Aurea Aguilar (born September 1943) is a Mexican multimedia visual artist whose work has been recognized with membership in Mexico's Salón de la Plástica Mexicana.

==Life==
Aguilar was born in Mexico City, the second child of Celia Ferrer and César Aguirre. Her mother was a journalist, writer and self-taught painter. Her father was a lawyer and writer. Since childhood, she had an interest in Mexican culture and artistic expression, studying traditional Mexican folk dance and maintaining interest in literature and music as well as art.

She possesses a quite, introverted nature, choosing to observe her surroundings before speaking.

She currently lives in Mexico City.

==Career==
She studied art at the Academy of San Carlos, where student political activism formed her political and artistic outlook.

She was accepted as a member of the Salón de la Plástica Mexicana in 1998 and has exhibited with the institution since, including the 2012 exhibit “Ausencias y presencias.”

==Artistry==
Her art is strongly influenced by human suffering, physical, mental and emotional, to which she is sensitive. She works in various materials and media including drawing, etching, oil painting, screen printing and the creation of three-dimensional art objects, especially those in book form.
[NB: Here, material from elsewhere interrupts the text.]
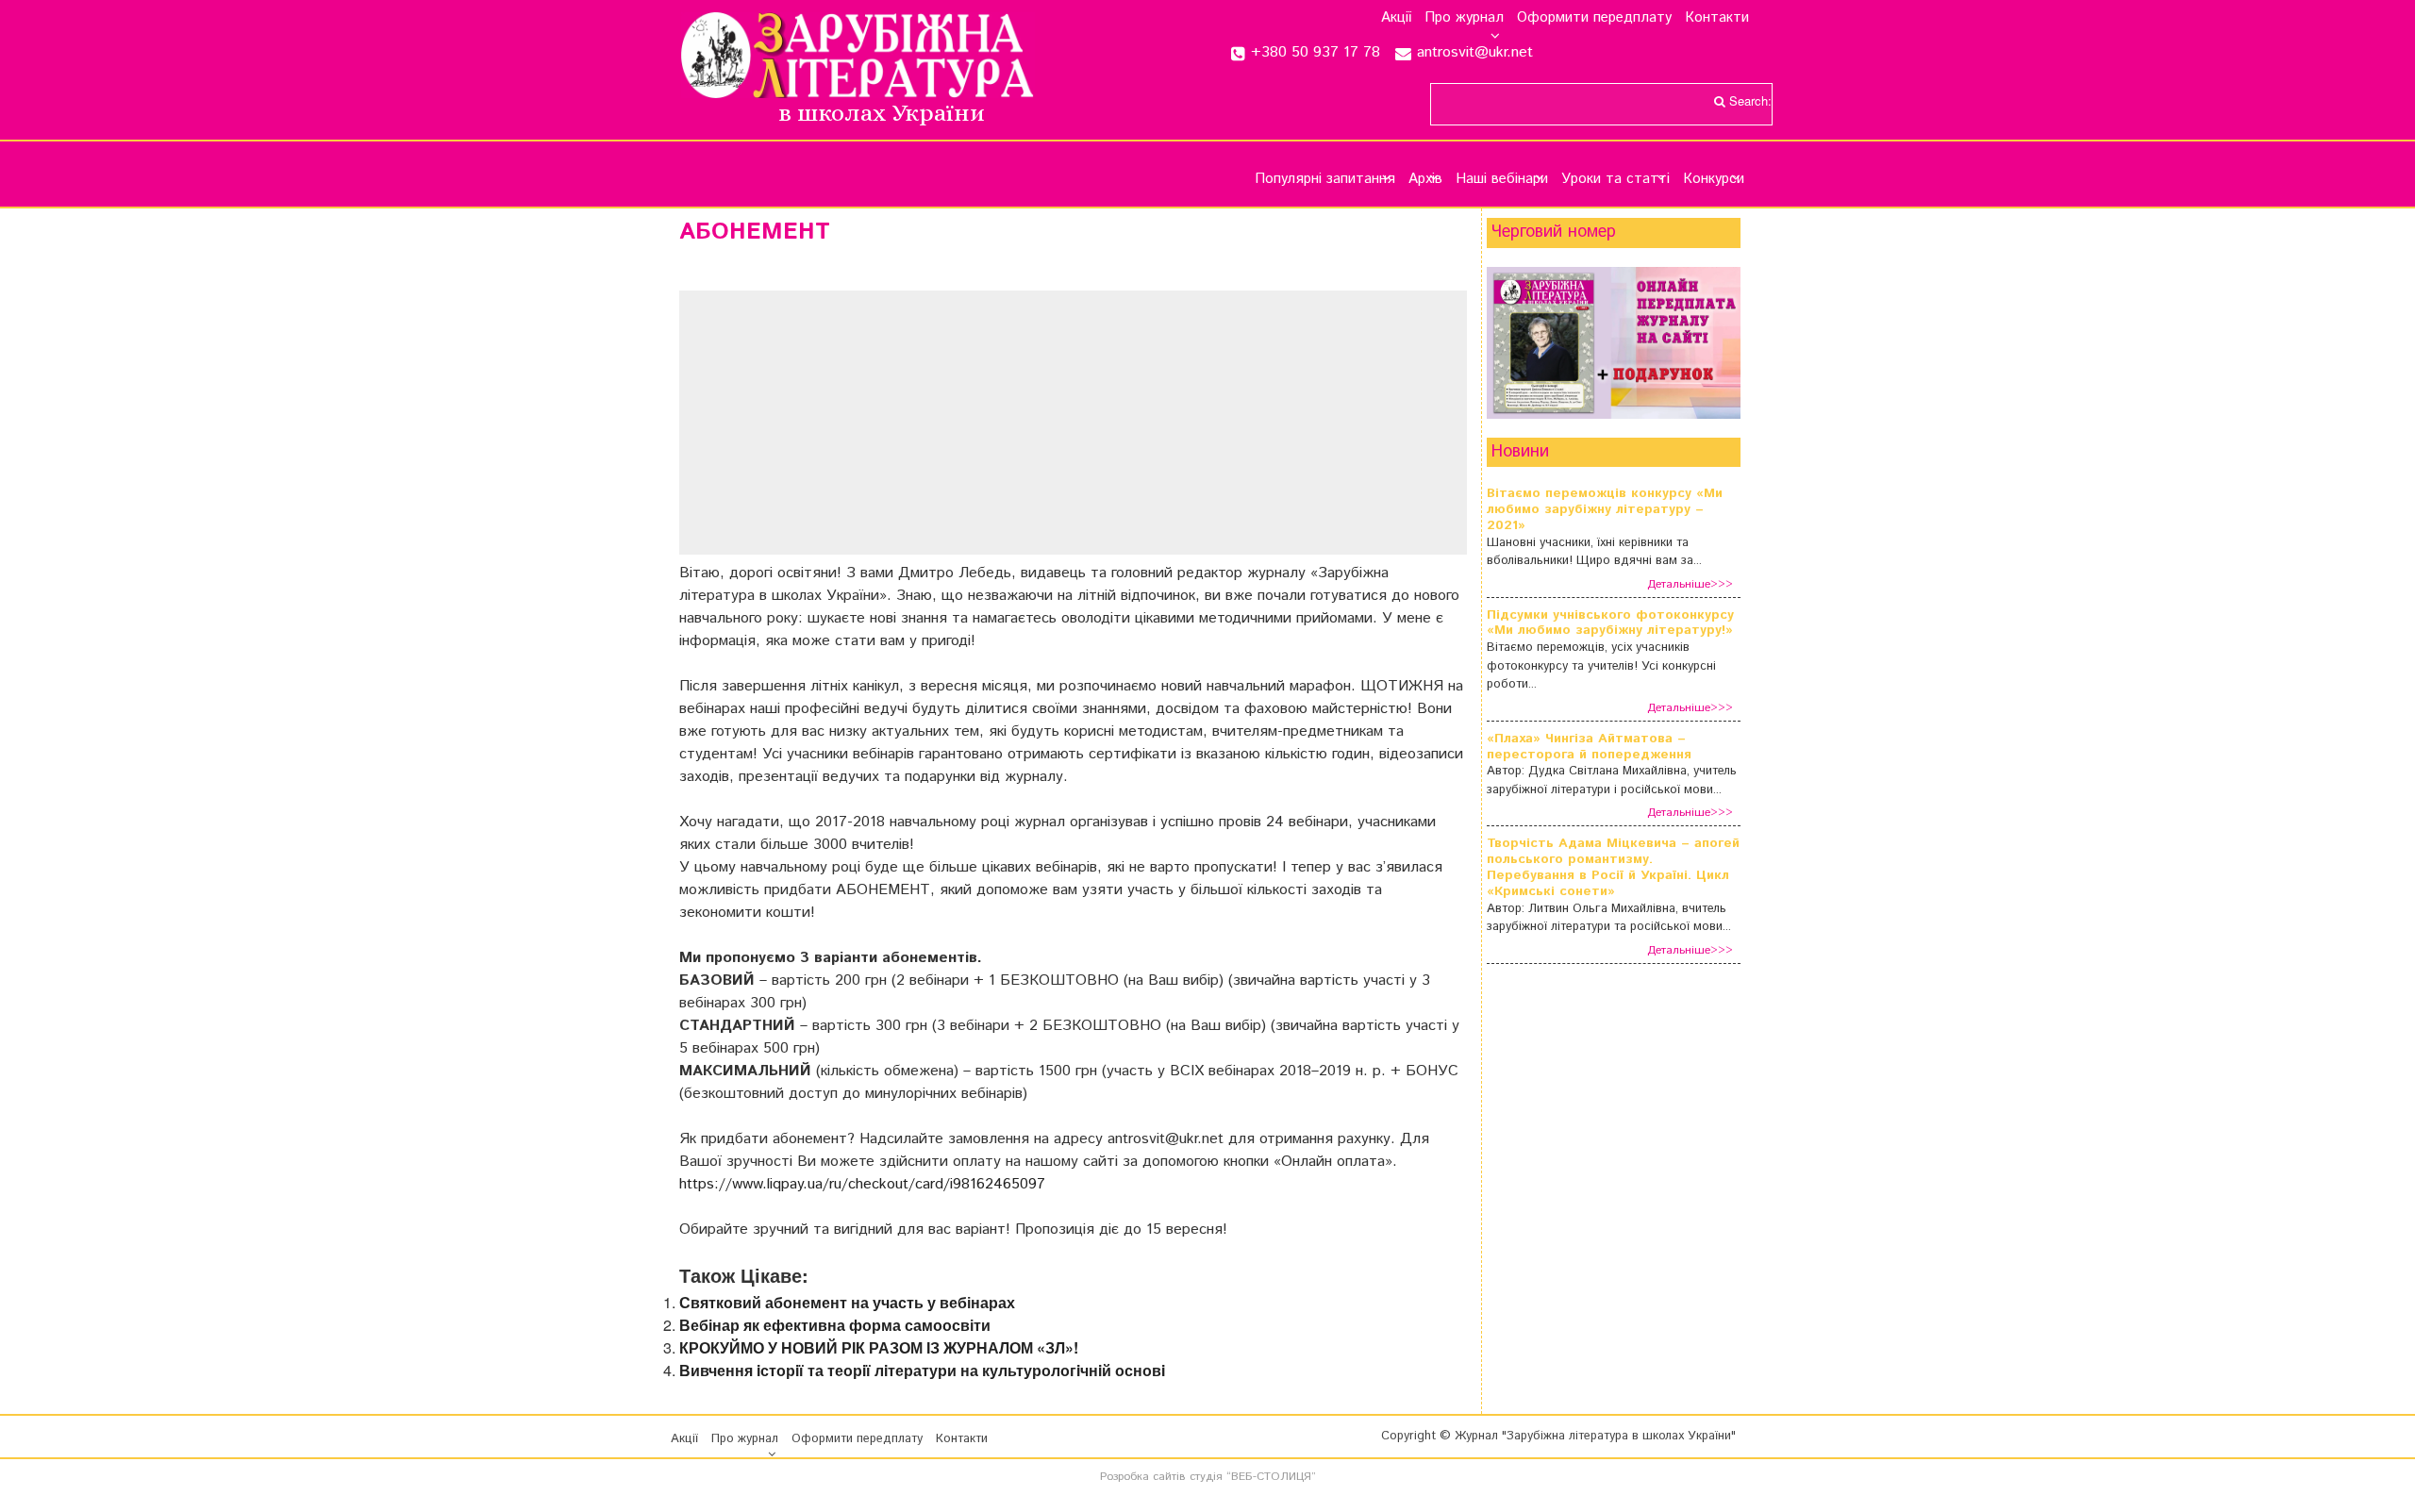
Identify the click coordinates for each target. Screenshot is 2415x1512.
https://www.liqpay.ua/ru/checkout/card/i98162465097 (862, 1184)
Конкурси (1713, 179)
Aguilar's imagery is derived from various eras of Mexico's history, especially the syncretism of pre Hispanic and Catholic religious beliefs as they affect the country's modern culture. Dominant elements include the human heart, the human hand, skulls and crosses. In Ausencias y presencias, one of the pieces is an urn she designed in which her own remains lie. She has stated that the creation of pieces have a cathartic effect.